Generally, most smart speakers take the audio of your question or command and upload it to their own servers for processing. This means that anything you ask or tell the speaker is stored, at least temporarily, by the company providing the service.
While the smart speaker is always listening, it will upload audio only when it hears its “wake word,” such as “Alexa.” But there are suggestions that, in practice, the speaker might mis-hear you say something else and start recording and uploading when you don’t mean for it to.
Another area of concern is how much access employees from companies providing the service can get to our voice recordings and data. Recent press reports claim that Amazon has teams of people listening to the recordings to improve quality, which seems logical but which also introduces some theoretical risks. On the other hand, we’re all used to our web-browsing history and chat messages being stored by big companies, so is adding voice really any different?
There is a suggestion that these employees might be able to link voice data back to other personal details, including location. Knowing where you live is useful to give localized recommendations, like the best restaurant in your city, but this does start to raise warning flags regarding privacy issues.
One way to overcome these privacy issues is to combine a mix of cloud processing with more on-device AI processing. This can be achieved by using specialized processors that are capable of understanding commands and responding accordingly.
For many uses, such as controlling smart home features, interactions could then be completed with no communication at all with the cloud. Where information is required to be exchanged — when the user has asked a question or has requested to control a web application such as Spotify or an internet radio station, for example — then perhaps the smart speaker can just send meta information to the cloud rather than the actual conversation itself.
As voice activation and control is added to many more consumer products, the spread of neural-network processors that are efficient enough to be deployed in embedded applications and can be used to handle computation locally, without the need to send data to the cloud, will certainly help to assuage many people’s privacy concerns.
While the cloud companies would prefer the raw conversations for their datasets, the individual is much more likely to trust voice services if the device in the home acts as a type of security gateway, limiting what information is shared with the cloud itself.

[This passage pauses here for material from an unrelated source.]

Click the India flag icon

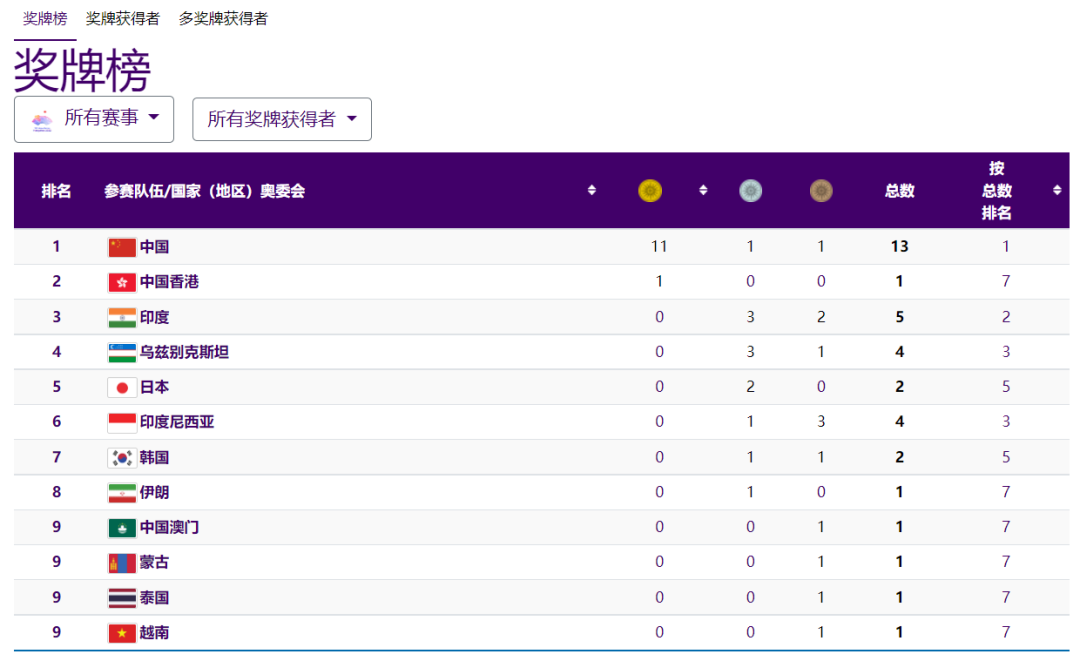click(122, 317)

Transparency here is vital: Device manufacturers will need to be clear to consumers about what processing is handled locally and what data is sent to the cloud. Of course, there is a positive angle to this debate — it’s not difficult to imagine a device vendor using its local processing capabilities as a differentiator in its promotion and persuading consumers that a smart speaker with more “local only” functions is desirable.
What can OEMs do?
Another way to improve public confidence is to build in “privacy by design” features so the user can see that the device is aimed at keeping their information secret. For example, Amazon’s Echo Show 5 smart display has a physical shutter that covers its camera. All smart-speaker devices also have a mute button that disables the microphone.

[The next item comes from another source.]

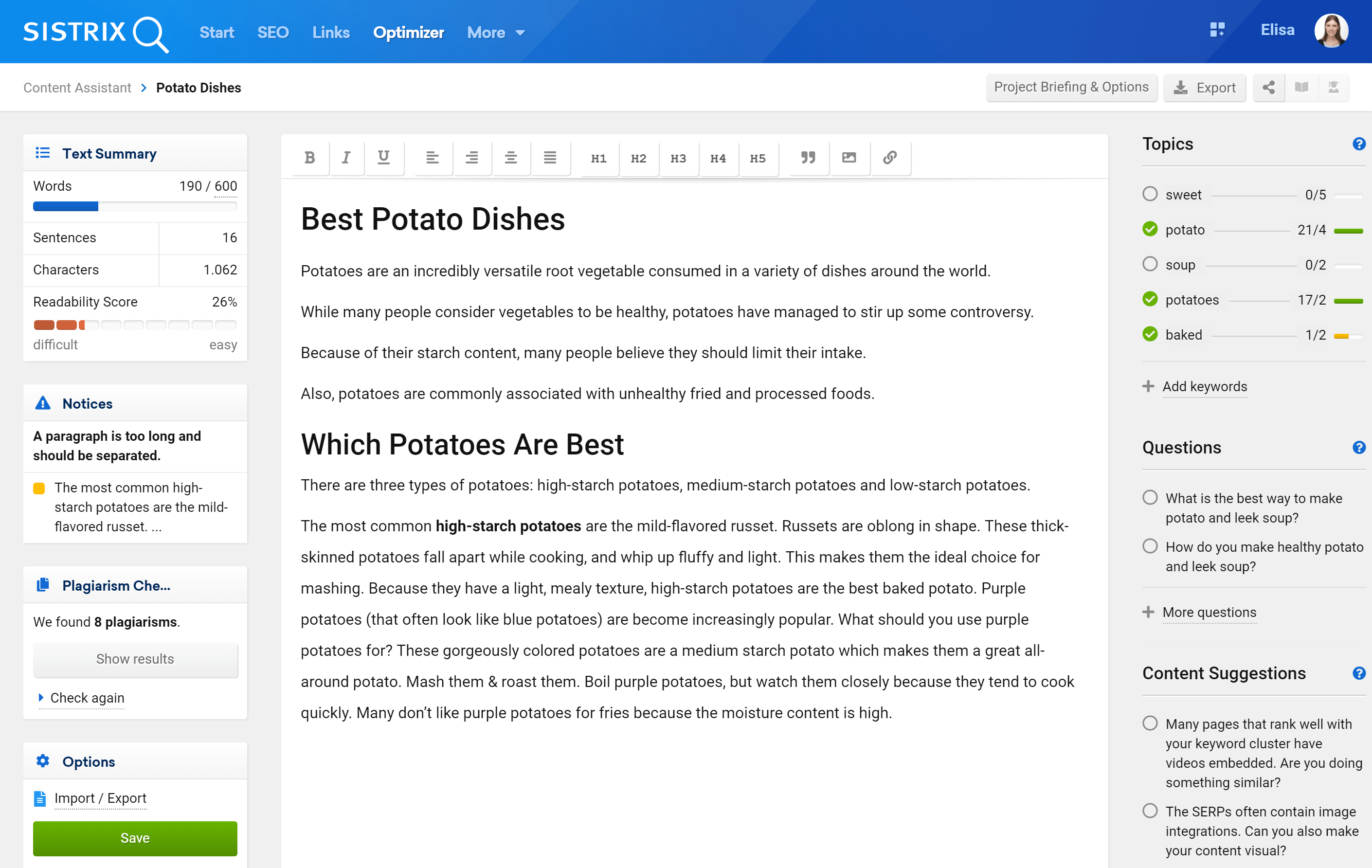Click Save button
The width and height of the screenshot is (1372, 868).
tap(135, 838)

Whatever the hardware capabilities, the software must deliver a user experience that gives us confidence, regardless of our level of technical ability or experience. An essential step is to provide clearly explained ways for users to set their privacy preferences, along with the ability to delete all voice recordings and history whenever they want.

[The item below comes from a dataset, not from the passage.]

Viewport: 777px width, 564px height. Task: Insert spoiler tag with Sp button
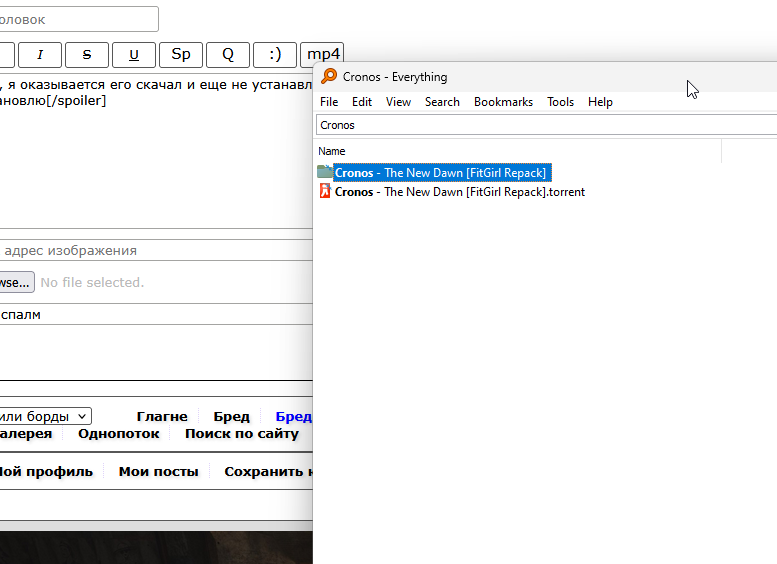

Another step toward ensuring privacy is to make sure the “wake word” detection (which is performed locally) is as accurate as possible so consumers feel confident that they can talk privately in the presence of a voice interface. More powerful processors and sophisticated algorithms are becoming common in voice-controlled gadgets, enabling smart speakers to reliably determine when their help is being requested.
Voice interfaces are only going to get more common, and there is a great market opportunity for those vendors that get their product and its approach to privacy correct. Consumers want convenience, and the evidence from other technology products would suggest that once vendors have demonstrated that privacy is being addressed, they will be happy to talk to voice-controlled gadgets just as freely as they would type on their smartphone.
For the record, I just asked my Alexa-powered Echo speaker: “Can you keep a secret?” and got the reply: “Tell me anything you’re comfortable with me knowing.” It’s a little cryptic, but it’s a good starting point.